Nor does she run for cover when the game is up--she defies an empire and its deity to punish her, unafraid
of their certain victory. She takes her punishment like a hero out of a saga. It should come as no surprise,
then, that Ortrud's situation, and the opera's climax, the scene at the church door, were not Wagner's
invention at all. In the medieval Nibelungenlied, which Wagner had recently
read, Siegfried, lord of the Nibelungs, uses a cap of invisibility to aid Gunther to win the athletic
Brünnhilde, and uses it again to help Gunther consummate the marriage. Siegfried's reward
is Gunther's lovely sister, Kriemhild, but when Brünnhilde demands precedence at the church
door as the wife of the greatest of heroes, Kriemhild retorts that all Gunther's deeds were really
Siegfried's--and she has the ring Siegfried took from Brünnhilde on the wedding night to
prove it. Brünnhilde then orders Gunther to murder the man who tricked her. (In Wagner's other
great source for the Ring, Volsunga Saga, whose pre-Christian characters do not
go to church, the quarrel is over which lady, Brynhild or Gudrun, will bathe upstream of the other,
but the deceptions and the results are much the same; the two epics flowered from a single root.)
Unfortunately for Gutrune in Götterdämmerung, Wagner felt he could not reuse
the situation once it was well known from his Lohengrin, and she became little more than
a walk-on in an opera drawn from sagas in which she had been a major figure. In Lohengrin, the incident becomes the pivot of the opera.

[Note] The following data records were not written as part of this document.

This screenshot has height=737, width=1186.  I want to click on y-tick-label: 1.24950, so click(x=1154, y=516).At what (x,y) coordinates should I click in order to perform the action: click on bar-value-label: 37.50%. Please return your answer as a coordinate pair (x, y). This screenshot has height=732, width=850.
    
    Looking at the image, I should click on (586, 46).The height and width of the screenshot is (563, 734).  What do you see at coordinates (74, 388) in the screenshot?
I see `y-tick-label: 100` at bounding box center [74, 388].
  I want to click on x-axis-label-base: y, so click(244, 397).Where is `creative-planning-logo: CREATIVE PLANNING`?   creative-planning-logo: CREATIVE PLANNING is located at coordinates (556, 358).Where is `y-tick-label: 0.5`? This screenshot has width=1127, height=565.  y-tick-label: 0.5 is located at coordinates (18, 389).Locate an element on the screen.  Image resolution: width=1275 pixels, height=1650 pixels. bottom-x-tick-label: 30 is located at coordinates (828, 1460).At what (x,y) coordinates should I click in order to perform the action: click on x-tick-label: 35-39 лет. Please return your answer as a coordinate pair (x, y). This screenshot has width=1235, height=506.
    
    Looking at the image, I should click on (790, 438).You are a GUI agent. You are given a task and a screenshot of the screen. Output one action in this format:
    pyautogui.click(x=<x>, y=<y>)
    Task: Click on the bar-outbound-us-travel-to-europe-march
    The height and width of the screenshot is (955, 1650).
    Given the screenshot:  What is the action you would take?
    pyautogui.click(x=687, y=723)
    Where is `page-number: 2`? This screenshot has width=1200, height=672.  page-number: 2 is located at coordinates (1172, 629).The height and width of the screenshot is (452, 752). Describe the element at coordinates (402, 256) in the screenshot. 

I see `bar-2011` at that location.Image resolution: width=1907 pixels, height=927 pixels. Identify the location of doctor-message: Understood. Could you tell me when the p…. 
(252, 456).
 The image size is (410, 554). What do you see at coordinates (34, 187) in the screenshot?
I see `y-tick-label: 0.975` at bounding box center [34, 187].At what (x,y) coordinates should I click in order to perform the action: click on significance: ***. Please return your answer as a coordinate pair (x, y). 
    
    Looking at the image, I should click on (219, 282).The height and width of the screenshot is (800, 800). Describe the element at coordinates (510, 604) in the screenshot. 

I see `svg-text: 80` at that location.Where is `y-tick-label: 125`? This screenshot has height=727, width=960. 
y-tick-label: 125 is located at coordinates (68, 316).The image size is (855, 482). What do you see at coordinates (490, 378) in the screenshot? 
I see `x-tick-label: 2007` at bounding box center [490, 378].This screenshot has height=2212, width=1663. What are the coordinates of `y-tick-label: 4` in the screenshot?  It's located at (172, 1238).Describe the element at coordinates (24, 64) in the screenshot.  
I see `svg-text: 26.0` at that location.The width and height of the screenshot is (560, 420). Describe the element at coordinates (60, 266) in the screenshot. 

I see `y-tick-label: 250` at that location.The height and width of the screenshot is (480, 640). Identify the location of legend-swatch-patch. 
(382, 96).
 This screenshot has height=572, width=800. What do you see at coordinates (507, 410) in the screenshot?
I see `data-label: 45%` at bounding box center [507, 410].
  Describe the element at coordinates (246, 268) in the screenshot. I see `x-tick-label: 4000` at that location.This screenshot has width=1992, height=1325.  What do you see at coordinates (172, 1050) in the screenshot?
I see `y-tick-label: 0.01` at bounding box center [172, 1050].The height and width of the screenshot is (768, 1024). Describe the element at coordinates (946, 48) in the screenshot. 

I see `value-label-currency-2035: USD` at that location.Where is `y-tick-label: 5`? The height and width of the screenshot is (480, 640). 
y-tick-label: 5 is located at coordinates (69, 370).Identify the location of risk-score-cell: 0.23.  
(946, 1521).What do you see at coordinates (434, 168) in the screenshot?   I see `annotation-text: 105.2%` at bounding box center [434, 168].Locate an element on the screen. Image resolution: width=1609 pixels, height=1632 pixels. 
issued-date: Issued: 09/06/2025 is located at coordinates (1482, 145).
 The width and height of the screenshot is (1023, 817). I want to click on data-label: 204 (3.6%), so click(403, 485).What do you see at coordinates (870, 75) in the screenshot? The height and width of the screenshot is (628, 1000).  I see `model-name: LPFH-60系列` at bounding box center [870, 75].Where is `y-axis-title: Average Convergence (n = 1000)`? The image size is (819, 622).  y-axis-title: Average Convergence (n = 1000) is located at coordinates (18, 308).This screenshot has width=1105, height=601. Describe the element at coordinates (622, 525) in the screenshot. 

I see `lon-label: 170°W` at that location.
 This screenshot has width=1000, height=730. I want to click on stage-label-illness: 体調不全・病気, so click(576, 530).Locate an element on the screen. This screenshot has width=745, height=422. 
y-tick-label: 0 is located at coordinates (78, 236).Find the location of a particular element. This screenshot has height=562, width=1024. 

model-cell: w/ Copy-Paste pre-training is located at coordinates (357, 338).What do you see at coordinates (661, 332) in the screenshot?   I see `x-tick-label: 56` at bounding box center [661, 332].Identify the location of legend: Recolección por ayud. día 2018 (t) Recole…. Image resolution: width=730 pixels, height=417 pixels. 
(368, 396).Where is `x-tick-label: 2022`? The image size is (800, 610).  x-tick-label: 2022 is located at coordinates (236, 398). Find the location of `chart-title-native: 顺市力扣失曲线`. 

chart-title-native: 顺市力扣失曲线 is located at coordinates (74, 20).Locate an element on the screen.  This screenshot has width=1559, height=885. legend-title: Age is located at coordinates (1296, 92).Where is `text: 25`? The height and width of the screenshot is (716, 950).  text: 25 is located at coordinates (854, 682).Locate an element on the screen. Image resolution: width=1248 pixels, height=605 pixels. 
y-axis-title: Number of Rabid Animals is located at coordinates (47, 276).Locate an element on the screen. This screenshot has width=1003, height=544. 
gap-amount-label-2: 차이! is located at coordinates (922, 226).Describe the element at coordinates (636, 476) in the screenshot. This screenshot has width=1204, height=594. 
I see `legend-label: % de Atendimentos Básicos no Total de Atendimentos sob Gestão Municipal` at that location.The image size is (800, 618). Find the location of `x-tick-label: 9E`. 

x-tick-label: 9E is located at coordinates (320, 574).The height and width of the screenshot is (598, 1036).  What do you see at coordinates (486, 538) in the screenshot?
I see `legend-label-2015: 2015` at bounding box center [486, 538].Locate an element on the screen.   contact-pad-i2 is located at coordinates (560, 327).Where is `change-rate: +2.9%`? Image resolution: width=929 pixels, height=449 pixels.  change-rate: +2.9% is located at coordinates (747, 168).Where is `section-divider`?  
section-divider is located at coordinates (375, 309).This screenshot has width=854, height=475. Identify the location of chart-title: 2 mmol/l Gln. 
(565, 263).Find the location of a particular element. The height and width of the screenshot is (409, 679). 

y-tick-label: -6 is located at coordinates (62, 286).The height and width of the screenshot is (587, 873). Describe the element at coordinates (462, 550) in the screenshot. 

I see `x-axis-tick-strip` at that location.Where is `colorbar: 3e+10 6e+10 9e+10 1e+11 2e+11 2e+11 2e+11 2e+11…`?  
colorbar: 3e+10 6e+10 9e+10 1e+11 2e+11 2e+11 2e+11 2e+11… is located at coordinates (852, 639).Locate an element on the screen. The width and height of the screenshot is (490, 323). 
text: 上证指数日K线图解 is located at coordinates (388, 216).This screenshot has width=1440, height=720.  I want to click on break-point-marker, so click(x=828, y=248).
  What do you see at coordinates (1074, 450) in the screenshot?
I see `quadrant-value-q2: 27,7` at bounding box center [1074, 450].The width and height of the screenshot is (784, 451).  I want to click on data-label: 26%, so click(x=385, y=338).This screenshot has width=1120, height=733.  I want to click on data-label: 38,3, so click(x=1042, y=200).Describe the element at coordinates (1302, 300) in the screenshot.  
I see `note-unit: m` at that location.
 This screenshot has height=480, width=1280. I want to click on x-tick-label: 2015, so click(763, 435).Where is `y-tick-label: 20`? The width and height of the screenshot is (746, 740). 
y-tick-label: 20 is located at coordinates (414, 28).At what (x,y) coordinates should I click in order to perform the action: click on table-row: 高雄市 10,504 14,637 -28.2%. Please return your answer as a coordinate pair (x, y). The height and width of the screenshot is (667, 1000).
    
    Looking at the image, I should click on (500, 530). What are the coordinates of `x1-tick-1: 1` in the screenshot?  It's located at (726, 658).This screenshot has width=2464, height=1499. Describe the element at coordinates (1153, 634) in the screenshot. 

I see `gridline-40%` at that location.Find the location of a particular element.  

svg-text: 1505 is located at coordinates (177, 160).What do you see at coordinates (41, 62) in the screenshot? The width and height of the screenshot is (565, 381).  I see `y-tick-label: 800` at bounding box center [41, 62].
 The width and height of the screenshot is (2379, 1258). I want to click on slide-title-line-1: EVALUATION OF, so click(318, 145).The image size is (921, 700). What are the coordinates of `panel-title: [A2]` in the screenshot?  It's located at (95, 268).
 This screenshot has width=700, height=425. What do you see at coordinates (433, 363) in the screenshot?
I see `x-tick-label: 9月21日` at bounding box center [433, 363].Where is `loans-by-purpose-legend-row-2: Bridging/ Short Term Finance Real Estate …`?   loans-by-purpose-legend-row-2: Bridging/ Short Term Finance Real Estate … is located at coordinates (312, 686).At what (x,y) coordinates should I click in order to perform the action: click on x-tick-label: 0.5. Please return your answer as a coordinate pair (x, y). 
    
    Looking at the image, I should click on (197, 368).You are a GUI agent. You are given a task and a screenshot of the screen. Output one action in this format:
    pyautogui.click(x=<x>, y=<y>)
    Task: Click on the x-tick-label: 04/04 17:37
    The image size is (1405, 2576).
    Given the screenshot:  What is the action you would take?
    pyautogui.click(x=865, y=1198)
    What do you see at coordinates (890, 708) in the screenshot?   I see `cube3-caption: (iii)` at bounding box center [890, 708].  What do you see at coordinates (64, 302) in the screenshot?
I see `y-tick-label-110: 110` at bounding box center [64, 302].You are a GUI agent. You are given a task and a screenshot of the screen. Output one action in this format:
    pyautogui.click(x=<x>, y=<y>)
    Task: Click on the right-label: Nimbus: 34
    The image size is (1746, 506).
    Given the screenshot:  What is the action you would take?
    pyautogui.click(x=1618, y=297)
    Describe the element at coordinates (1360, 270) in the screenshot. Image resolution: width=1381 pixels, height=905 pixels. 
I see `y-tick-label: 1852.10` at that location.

Music,
theater, and personality come into blazing conflict before the doors of the minster, riveting
and unsettling us, preparing us for the tests and betrayals to come. We wait, breathless, for the
resolution that the canny Wagner keeps close to his chest for most of another act. We have traveled
from drama of redemption to conflict of will and faith, and only when faith is corrupted and the will
is broken can the drama of redemption be renewed. The conflict at the church door that once symbolized
the hypocrisies and egotisms that can bring down civilizations now stands for the individual's
soul, torn between natural doubt and desperate faith. The ingenious transfer solved Wagner's
plot problem and carried his Lohengrin to a popularity that was long unmatched among his
works because he made use of all the elements at his command--music, drama, symbol, spectacle,
character--weaving them at once into an unprecedentedly striking unity.